Vu ce film hier. Je le trouve particulièrement bon, avec un scénario, une mise-en-scène et un jeu d'acteurs excellents.
Une mention spéciale pour Blue Underground qui sort véritablement des DVD de qualité (le DVD The Girl from Rio, que j'ai également pu voir dernièrement, est tout aussi bien fait).
Il est néanmoins dommage de constater un certain dédain ou des regrets de la part de certains acteurs (Marie Liljedahl par exemple).
Enfin, bref ! En voyant ce film, il n'est pas difficile de comprendre pourquoi Jesus Franco est considéré comme un maître de l'érotisme dans une certaine presse.
Excellent !
Modifié en dernier par CHIEN_FOU le dim. août 06, 2006 8:29 am, modifié 1 fois.

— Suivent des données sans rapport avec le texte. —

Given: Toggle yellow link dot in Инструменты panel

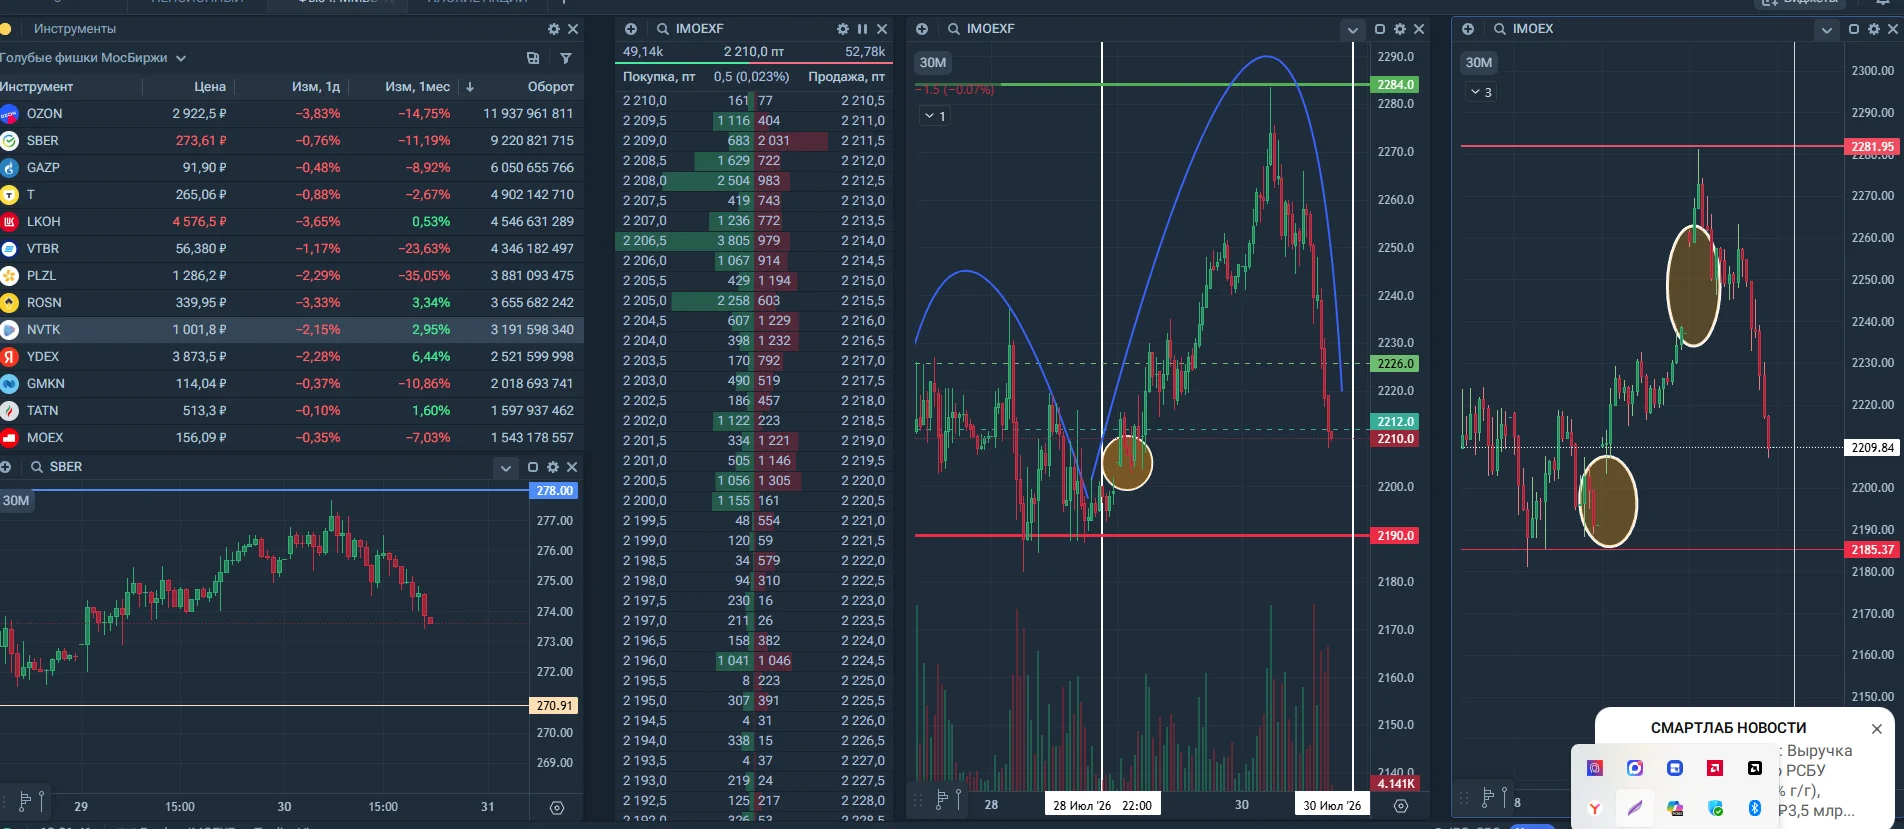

Effectivement, à ranger parmi les réussites cinématographiques du prolifique Jess Franco, décidement au sommet de son inspiration, sur la période 69-71. Sa mise en scène étonne par son raffinement constant, l’élégance de ses mouvements d’appareil, la précision de ses cadres. Et même si l’on peut émettre quelques réserves sur son recours un rien abusif aux flous artistiques – procédé, je suppose, employé dans le but d’amadouer la censure de l’époque - il est clair que Franco a rarement soigné à ce point son travail. Le rythme y est en outre posé mais pas languissant non plus, comme trop souvent le cas chez ce cinéaste, et le script tout ce qu'il y a de plus solide, travaillant certes beaucoup l’atmosphère, mais n’en oubliant de maintenir une certaine efficacité narrative, avec notamment quelques ellipses bien gérées. Enfin, et ce n’est pas la moindre des qualités du métrage, Maria Rohm et Marie Liljedahl sont appétissantes en diable.
Diffusé en ce moment sur Ciné Cinéma Club dans une belle copie.